| Request 1 |
According to the walking-tour post, in what year did Peterhouse begin admitting women?
| Request 2 |
From the walking-tour post, copy word for word the stretch from "Map illustration ©" through "Westcott's house itself.".

| Text segment |
↓↓↓
Sunday, February 9, 2020

Clocks and Colleges

 A Cambridge walking-tour of Ann-Marie Howell's 'The House of One Hundred Clocks'

The 'real-life' inspiration for
The House of One Hundred Clocks!
Ann-Marie Howell's first novel 'The Garden of Lost Secrets' met with critical acclaim when published in 2019 and now, only a few months later, we are gifted the wonderful second novel, 'The House of One Hundred Clocks'. 
Mixing modern sensibilities with the classic feel of the works of Philippa Pearce and Helen Cresswell in particular, Ann-Marie's tales immediately draw you into their closed-off worlds. Her first novel, in fact was was walled-off with only a few scenes stepping out of the intense gardens and hothouses; in 'One Hundred Clocks', the oppressive atmosphere of a house haunted by the past and the terrible secrets of its owner, Mr Westcott, helps to create an enthralling story that grips to its very end. 
Ann-Marie is clearly an author who loves to take a germ of an idea and twist it almost endlessly, layering mystery upon mystery, to present the reader with what at first seems completely baffling but which eventually unravels towards satisfying revelations.
In 'One Hundred Clocks', the 'outside' world of Cambridge in 1905 is quietly but deliberately observed: along with the ever bustling tick-tock of students, the streets begin to chime the hour for women's rights too. 
Although there is sadly no 'Clock-House' quite like Mr Westcott's to visit in Cambridge today (once you've read the novel, you would desperately want to see what it looked like inside!), Ann-Marie has taken inspiration from the narrow streets and glorious buildings of the city. I hope that this walking guide will hopefully introduce you to some of the secrets of the city and enrich your reading experience of the novel. 

Please note that the tour includes busy roads. Cars, buses and bikes (!) get very close to pavements in Cambridge, so do take extra care. 

The Map

All the best books begin with a map and this is no exception. The lovely picture-plan of Cambridge drawn by Saara Katariina Soderlund shows the city centre in 1905. All of the places on the map - even if slightly fictionalised, like Mr Fox's establishment - are easily found in the city today.
Map illustration © Saara Katariina Soderlund; used by permission of Usborne Books

Peterhouse College

Peterhouse College (from Trumpington Street)
We start the tour at Peterhouse, on Trumpington Street. Peterhouse is the oldest college in the University of Cambridge; it dates back to 1285 so that makes it nearly 750 years old! Today the college, like all the others which make up part of the University, is home to lots of students and 'Fellows' - the men and women who study and teach. In 1905, the University of Cambridge had two colleges which allowed women: Girton and Newnham. Peterhouse began to admit women from 1984 and in 2016 the college elected their first female Master (Head of the College), Bridget Kendall. According to Ann-Marie Howell, the Master's Lodge (pictured at the start of the blog) was the inspiration for Mr Westcott's house itself.

Silver Street Bridge

Silver Street Bridge plus punts
With the Peterhouse main gate behind you, facing the Master's Lodge opposite, turn left and walk along the street into the town. Soon you will come to the corner of Silver Street on your left. If you follow this road down a little way you will come to the Silver Street Bridge, the site of Chapter 19, where you can stand and watch the punts floating up and down the river Cam. This bridge would not have looked like this in Helena's day: it would have been the iron bridge that was built there in 1843. The current stone bridge was designed by the famous architect, Sir Edmund Lutyens, and replaced the old one in 1958.
↑↑↑
| Material |
↓↓↓
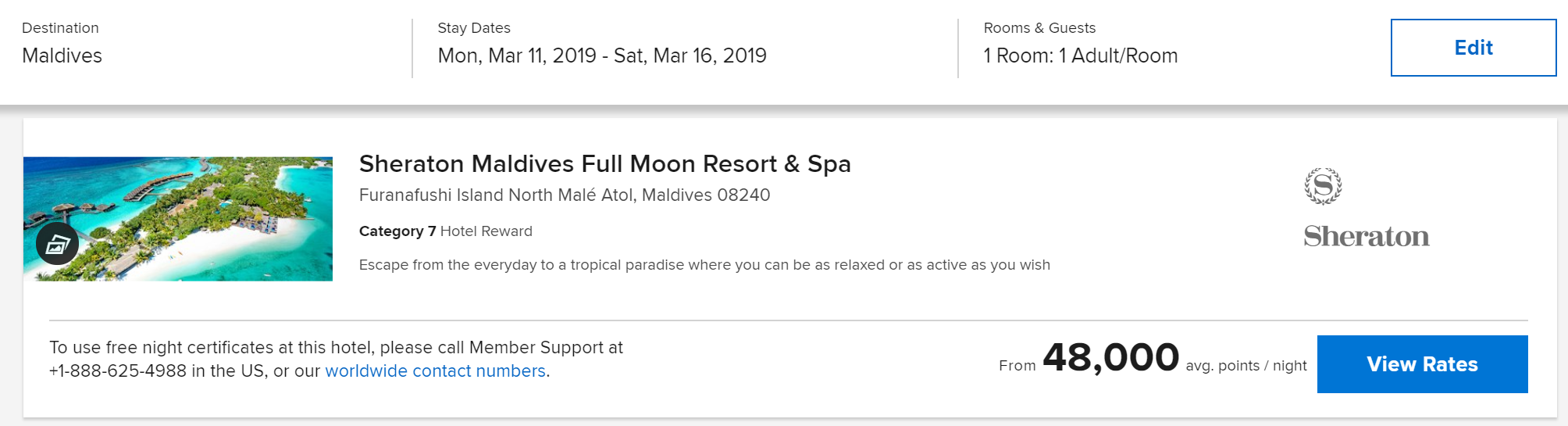The height and width of the screenshot is (426, 1568).
Task: Open the hotel photo gallery icon
Action: coord(57,244)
↑↑↑
| Full answer 1 |
1984

| Full answer 2 |
Map illustration © Saara Katariina Soderlund; used by permission of Usborne Books

Peterhouse College

Peterhouse College (from Trumpington Street)
We start the tour at Peterhouse, on Trumpington Street. Peterhouse is the oldest college in the University of Cambridge; it dates back to 1285 so that makes it nearly 750 years old! Today the college, like all the others which make up part of the University, is home to lots of students and 'Fellows' - the men and women who study and teach. In 1905, the University of Cambridge had two colleges which allowed women: Girton and Newnham. Peterhouse began to admit women from 1984 and in 2016 the college elected their first female Master (Head of the College), Bridget Kendall. According to Ann-Marie Howell, the Master's Lodge (pictured at the start of the blog) was the inspiration for Mr Westcott's house itself.